A simple, rapid point-of-care test to quickly distinguish between bacterial and non-bacterial or viral infections could greatly reduce the inappropriate use of antibiotics by guiding health workers towards appropriate treatment.
This would help to preserve the life-saving power of the world’s limited arsenal of these important drugs and help to ensure that people who are seriously ill get the treatment they need.
Hepatitis C virus (HCV) causes an estimated 350,000 deaths per year. Globally, from 130-150 million people are infected, with over 75% of infections and deaths occurring in low- and middle-income countries, where fewer than 1% of people living with HCV know they are infected.
Chronic hepatitis-related deaths have now surpassed HIV as the leading cause of death in many parts of the world. However, hepatitis C is now curable thanks to recently developed, highly effective drugs.
Now the major barriers to providing life-saving care and treatment for hepatitis C are:
- A lack of effective diagnostic tests, and
- The high cost of the newly available, highly effective drugs to treat the disease.
Existing diagnostic tests for HCV are complex, costly and require sophisticated infrastructure. In addition, current tests for HCV, such as serology, have limited accuracy in people living with HIV who are co-infected with HCV. Molecular tests are costly and, if available at all, are only found in highly centralized settings with experienced clinicians.

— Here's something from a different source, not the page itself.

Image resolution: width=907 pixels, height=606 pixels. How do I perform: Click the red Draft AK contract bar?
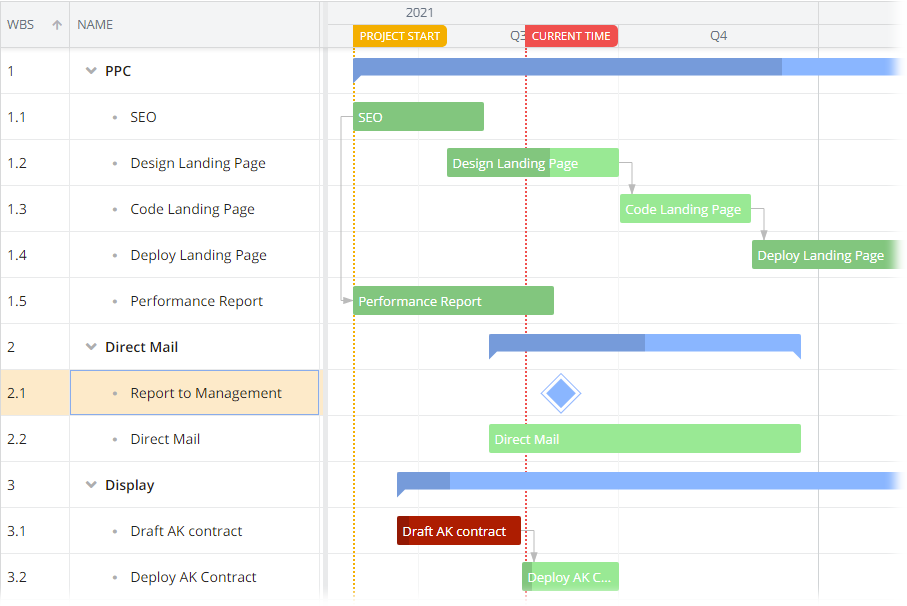458,531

The treatment landscape for hepatitis C is currently undergoing a dramatic transformation. The development of potent, well-tolerated, all-oral treatments means that patients are cured more quickly, with cure rates of more than 90% after just 12 weeks of treatment compared to 48 weeks with previous treatments for all stages of hepatitis C.
The availability of new treatments presents a unique opportunity for the international health community to eliminate the hepatitis C epidemic in developing countries, which have thus far not had the resources to effectively fight this disease. Before that can happen, however, we urgently need new diagnostic tests that can be widely used to diagnose hepatitis C.
It is estimated that globally, about half of all people living with HIV do not know their HIV status. There is an urgent need to simplify HIV/AIDS diagnostics and to greatly increase access to affordable, high-quality diagnostic tools in resource-limited settings to enable earlier detection and treatment.
Diagnostic tools play an important role in diagnosing and monitoring the progression of HIV. HIV diagnostic tests are used to screen for and confirm HIV infection. CD4 tests are used to monitor the immune response of people living with HIV by measuring the quantity of CD4 T-cells in the blood. Viral load tests monitor the effectiveness of treatment by measuring the amount of HIV in the bloodstream.
While diagnostic tools exist for all of these purposes, some are too expensive or too complex for wide use in resource-poor areas that do not have fully equipped laboratories or trained staff. Rapid diagnostic tests for HIV are now much more widely available globally and only require a saliva swab or blood from a finger stick. However, early infant diagnosis remains a challenge, and many CD4 and viral load tests are expensive and not widely enough available outside larger population centres or in resource-limited settings.
There are also HIV tests that are used for epidemiological surveillance purposes. An example is a test that can help determine whether an infection is recent (i.e. within the past year), in order to support estimates of HIV incidence – in other words, to estimate the number of new infections in a population.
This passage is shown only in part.